Tree 'falls down in Michael Fish’s garden', says weather forecaster

Veteran weatherman adds that he imagines people will think it 'serves him right' after he failed to predict the devastating 1987 storm
  • @adamwithnall

Michael Fish, the weather forecaster who famously forecast there wouldn’t be a hurricane ahead of the 1987 storm that ravaged Britain, has said people may be thinking it “serves him right” after a tree fell down in his garden today.

The storm tracking across the south of England today has caused chaos, disrupting travel for millions and leaving more than 220,000 homes without power.

It seems that even famous weatherman was not spared from the impact of the St Jude’s Day storm – and that his wife is blaming him for the damage.

Speaking to BBC Radio 4’s Today programme, Fish said: “I had a phone call from my wife not so long ago and of course it was my fault that a tree has apparently gone down in my garden and over the neighbour's garage.”

Shortly before the devastating storm of 1987, Fish told viewers: “Earlier on today apparently a lady rang the BBC and said she heard that there was a hurricane on the way.

“Well, don't worry if you're watching, there isn't.”

The incident became so infamous that it featured in a montage at the London 2012 Olympic Games, and Fish said that he was sure that would still be in the minds of many considering the forecasts today.

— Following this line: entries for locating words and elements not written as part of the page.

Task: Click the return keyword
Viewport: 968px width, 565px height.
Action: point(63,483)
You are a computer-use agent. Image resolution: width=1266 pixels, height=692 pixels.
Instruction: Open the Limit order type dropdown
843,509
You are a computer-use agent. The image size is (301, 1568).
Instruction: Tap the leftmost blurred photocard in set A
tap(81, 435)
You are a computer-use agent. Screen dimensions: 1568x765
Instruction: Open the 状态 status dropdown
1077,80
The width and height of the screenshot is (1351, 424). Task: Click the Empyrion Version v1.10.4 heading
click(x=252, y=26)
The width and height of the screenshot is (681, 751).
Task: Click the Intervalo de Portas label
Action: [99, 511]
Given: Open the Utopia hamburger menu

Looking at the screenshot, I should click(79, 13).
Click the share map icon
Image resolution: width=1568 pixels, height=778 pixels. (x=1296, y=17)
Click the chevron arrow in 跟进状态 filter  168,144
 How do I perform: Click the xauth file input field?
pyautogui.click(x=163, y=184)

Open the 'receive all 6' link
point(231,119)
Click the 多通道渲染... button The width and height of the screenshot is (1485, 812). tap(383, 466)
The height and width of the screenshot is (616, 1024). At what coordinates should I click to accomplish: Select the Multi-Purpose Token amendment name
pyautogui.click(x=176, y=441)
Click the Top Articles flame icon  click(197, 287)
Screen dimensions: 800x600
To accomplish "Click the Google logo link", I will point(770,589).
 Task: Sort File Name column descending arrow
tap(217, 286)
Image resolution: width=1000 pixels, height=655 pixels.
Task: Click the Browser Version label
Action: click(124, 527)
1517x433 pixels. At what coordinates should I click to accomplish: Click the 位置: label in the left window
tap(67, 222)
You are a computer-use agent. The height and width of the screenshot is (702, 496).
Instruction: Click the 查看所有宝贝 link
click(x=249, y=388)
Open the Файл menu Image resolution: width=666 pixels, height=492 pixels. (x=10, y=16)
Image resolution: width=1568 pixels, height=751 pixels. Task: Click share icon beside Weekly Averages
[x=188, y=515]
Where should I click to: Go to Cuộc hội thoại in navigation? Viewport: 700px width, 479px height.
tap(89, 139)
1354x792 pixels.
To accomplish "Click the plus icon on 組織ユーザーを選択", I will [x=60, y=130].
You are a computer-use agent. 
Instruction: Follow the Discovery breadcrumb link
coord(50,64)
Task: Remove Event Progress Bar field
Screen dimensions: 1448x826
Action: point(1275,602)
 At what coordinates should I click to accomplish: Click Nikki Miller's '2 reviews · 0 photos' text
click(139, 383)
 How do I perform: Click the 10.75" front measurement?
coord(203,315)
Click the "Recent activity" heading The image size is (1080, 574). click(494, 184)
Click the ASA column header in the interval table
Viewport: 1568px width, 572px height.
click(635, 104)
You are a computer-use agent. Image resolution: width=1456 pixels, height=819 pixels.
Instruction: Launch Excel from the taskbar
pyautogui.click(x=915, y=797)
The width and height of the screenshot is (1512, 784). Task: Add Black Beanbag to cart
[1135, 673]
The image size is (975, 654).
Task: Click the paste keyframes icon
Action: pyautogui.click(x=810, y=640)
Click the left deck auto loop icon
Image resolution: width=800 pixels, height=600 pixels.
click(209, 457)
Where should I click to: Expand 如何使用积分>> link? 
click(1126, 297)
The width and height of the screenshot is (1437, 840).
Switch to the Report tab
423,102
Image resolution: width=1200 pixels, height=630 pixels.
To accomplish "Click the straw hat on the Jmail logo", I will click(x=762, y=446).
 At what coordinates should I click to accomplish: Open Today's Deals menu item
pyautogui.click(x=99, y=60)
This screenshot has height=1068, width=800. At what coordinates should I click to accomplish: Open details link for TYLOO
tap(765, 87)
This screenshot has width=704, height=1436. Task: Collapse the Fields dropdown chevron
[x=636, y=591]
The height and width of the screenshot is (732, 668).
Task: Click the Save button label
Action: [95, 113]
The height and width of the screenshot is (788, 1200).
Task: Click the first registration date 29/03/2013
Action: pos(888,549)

“So even I don't escape and I can hear some of you saying ‘serves him right!’,” he said.

Fish added that he felt the media’s coverage of the storm this time round was important in saving lives, and when asked if he felt the scale of it had been overplayed he said: “No, no. It's been a terrific storm.”

“There has been massive damage and if we hadn't been banging the drum for about a week or so there could have been some horrendous loss of life as well.” At least two people, a 17-year-old girl and a man in his 50s, have been killed as a result of falling trees.

Fish said that the accuracy of computer modelling had largely made the difference from 1987 to 2013. He said: “It couldn't be done in my day. We were only able to do forecasts for one or two days ahead.”